“That it will never come again is what makes life so sweet.”
― Emily Dickinson
What is it about reminiscing about the past that has such a strong grip on us? I recently went through some old photographs. I felt a combination of great joy from the photos but also a bit melancholy. I suppose looking at all those photos reminded me how fleeting time truly is.
My grandfather is a superior memory maker. He takes videos at every holiday, and captures every family member. His passion has definitely made an impact. Many of the people he featured in videos were his brothers and sister who are now deceased. Most of the video footage is simple, just showing them doing every day things like sitting and eating and laughing in their most comfortable state. I know my grandfather and grandmother cherish these live moments captured of their siblings.
One Thanksgiving my grandfather turned the video to me as I was eating. I was giving advice on something, and my grandpa said “Tiffy, say something”. I remember feeling not in the mood to talk to the camera (I’m never in the mood to do anything for the camera), so I hurriedly and selfishly said a sarcastic greeting. I was so sad because I would have actually loved to see myself smiling and enjoying the moment with my grandfather. Instead I was busy giving some advice to someone.
Time flies. Life gets busy. My calendar takes over my days and I worry about getting to bible studies, making it on time to appointments I have booked, making sure all my chores are done and Lillian makes it to her doctors visits and so on. The thing is, new chores and life demands never seem to stop pouring in. So time continues to pass. Yet the times I remember and cherish are the moments that sneak up on you. These memories are usually nothing remarkable. They are little moments. The squeeze of a hand. The look of delight. A friend pouring her heart out. Just being with someone and not even doing much at all.

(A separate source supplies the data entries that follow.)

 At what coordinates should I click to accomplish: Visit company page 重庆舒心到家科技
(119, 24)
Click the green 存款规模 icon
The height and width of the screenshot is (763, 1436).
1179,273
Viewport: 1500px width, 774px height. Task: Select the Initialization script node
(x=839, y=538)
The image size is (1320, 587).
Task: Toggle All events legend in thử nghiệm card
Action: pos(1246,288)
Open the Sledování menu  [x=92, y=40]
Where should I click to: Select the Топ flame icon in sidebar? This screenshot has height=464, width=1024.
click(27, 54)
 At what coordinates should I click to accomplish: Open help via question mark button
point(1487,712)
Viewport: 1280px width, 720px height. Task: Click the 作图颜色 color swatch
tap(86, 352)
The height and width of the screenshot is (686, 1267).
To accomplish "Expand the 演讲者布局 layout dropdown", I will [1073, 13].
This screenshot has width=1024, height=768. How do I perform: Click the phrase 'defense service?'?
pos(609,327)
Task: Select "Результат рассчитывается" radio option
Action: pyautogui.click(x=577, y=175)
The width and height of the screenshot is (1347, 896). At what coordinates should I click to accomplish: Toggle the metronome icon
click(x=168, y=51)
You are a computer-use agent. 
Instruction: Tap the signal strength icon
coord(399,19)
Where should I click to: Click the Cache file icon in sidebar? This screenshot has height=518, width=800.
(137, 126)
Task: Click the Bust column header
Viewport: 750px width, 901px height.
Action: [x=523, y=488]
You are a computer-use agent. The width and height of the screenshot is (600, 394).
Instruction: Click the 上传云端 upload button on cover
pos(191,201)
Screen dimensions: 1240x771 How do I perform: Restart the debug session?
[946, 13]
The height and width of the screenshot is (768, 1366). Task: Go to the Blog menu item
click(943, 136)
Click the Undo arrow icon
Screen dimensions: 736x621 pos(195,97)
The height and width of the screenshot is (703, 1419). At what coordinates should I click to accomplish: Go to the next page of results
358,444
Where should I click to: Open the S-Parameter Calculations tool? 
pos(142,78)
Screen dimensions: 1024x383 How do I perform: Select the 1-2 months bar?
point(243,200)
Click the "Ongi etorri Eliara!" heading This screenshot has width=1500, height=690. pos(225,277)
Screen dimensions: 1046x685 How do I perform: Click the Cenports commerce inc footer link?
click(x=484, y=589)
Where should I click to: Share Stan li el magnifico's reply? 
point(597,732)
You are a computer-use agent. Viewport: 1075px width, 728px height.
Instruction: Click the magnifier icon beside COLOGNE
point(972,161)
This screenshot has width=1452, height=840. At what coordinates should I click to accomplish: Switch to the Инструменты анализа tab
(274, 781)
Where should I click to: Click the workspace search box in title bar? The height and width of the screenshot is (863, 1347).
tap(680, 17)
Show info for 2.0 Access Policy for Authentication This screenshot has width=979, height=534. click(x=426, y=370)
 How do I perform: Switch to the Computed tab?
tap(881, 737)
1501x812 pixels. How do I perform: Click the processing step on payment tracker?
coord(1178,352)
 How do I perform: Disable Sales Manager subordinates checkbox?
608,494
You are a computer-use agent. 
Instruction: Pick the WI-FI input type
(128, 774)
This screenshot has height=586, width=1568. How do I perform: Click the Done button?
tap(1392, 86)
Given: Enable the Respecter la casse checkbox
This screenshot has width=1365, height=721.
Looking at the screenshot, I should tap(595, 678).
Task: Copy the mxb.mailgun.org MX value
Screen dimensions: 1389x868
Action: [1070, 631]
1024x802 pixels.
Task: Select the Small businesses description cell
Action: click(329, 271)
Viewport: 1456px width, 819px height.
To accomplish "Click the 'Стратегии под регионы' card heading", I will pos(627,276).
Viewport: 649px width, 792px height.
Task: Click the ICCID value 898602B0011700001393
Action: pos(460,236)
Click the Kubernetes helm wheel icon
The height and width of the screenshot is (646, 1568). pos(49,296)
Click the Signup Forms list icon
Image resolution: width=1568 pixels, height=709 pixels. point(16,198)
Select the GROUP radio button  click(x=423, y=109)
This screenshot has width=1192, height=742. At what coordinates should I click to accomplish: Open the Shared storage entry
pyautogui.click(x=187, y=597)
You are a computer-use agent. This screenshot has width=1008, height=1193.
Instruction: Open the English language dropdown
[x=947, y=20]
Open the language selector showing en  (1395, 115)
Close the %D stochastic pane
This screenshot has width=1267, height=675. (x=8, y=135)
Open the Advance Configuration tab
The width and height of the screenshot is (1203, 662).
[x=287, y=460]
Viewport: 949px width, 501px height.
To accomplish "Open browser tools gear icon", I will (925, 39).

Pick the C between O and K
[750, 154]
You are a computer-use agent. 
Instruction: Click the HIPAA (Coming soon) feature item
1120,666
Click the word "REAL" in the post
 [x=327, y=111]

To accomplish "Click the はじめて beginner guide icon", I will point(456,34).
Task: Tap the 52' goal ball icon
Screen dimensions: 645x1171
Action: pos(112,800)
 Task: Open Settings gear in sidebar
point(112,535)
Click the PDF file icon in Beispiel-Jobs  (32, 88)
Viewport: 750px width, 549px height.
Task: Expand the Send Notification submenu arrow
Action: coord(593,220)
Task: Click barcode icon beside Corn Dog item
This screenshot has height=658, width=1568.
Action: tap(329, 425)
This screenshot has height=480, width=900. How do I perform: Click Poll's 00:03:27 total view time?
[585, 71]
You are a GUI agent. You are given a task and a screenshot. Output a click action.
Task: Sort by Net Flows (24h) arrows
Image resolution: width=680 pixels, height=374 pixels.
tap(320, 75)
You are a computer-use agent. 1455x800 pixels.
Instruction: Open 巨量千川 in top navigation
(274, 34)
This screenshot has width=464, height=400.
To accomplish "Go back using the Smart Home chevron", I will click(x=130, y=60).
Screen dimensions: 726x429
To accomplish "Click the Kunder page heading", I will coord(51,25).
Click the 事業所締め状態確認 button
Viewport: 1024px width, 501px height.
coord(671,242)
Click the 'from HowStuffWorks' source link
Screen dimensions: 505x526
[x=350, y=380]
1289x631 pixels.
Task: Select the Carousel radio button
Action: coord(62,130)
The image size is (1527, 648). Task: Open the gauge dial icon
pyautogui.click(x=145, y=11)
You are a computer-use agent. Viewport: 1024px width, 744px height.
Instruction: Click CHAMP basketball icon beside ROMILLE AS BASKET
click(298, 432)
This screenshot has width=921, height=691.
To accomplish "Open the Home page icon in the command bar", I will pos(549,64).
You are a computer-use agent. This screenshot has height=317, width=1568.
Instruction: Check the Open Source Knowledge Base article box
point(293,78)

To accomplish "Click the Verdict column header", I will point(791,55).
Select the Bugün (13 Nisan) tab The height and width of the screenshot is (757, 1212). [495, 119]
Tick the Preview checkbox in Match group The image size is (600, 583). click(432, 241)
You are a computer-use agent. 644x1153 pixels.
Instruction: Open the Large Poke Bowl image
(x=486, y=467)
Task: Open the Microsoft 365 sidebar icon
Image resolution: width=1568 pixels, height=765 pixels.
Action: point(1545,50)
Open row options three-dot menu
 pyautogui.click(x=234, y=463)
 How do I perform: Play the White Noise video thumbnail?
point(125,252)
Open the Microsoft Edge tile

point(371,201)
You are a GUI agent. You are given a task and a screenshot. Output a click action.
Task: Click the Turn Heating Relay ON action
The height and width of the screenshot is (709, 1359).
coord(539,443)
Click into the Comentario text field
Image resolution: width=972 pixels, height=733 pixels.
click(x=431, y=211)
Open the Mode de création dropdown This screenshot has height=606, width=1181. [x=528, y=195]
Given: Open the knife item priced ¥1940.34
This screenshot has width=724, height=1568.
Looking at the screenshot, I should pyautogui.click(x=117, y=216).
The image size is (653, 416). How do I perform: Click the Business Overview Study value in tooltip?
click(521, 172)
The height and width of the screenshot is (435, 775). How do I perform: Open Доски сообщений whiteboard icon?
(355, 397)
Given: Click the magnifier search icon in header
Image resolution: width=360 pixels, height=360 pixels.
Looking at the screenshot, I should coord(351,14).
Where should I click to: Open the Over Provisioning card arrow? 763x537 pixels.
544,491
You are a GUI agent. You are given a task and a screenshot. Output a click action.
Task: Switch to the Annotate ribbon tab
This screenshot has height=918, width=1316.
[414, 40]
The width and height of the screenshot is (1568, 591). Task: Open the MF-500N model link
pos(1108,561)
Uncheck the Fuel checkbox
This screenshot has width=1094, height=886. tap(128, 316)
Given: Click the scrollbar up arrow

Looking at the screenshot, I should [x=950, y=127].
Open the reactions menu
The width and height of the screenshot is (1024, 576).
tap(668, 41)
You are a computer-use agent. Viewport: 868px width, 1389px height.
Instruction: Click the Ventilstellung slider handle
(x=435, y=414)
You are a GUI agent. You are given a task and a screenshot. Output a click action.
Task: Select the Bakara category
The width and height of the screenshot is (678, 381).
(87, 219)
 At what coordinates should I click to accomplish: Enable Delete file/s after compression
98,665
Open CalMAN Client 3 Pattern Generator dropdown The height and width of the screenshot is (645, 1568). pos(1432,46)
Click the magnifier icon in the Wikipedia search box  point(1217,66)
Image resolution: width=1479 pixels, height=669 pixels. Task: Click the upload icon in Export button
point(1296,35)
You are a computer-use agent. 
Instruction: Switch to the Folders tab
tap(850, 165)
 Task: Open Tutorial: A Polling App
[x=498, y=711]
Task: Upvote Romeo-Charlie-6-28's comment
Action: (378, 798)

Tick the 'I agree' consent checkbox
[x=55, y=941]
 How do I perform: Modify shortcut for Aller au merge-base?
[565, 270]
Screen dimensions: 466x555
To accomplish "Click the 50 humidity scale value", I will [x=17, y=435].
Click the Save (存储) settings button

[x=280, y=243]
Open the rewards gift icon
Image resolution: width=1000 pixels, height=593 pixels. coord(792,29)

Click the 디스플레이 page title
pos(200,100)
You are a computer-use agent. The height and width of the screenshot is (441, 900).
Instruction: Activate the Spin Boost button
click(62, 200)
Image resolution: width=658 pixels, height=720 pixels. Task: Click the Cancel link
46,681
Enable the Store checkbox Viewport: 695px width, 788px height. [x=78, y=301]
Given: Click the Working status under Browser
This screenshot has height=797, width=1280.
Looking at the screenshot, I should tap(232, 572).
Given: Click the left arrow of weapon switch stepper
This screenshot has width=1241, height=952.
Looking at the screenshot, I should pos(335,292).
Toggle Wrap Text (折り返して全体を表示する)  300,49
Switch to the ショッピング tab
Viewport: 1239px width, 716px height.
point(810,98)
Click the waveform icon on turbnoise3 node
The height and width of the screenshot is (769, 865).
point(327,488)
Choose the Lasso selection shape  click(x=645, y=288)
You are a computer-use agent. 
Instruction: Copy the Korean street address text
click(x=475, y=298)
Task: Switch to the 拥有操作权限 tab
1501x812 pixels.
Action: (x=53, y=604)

It seems that in life, the time that freezes are the moments we don’t plan and just let happen. It is these precious times that life becomes organic and authentic.
I find Emily Dickinson’s quote both frightening and wonderful. Each moment is so precious and only happens once. Other moments may come that remind us of the past, but each moment is unique and one of a kind. When I ponder that it makes me realize how pressing some needs truly are, and how other needs that seem pressing can actually wait a day or two.
Now, sometimes things must get done. I just think I am the type to worry about the demands and meetings over the still moments that really define life.
My goal for this week is to enjoy life without agendas or expectations. I want to just let it be and see what comes. Being aware that each moment in life only comes once does make it sweeter and changes how I respond to both people and demands.
What precious moments are you passing up on due to life demands or expectations?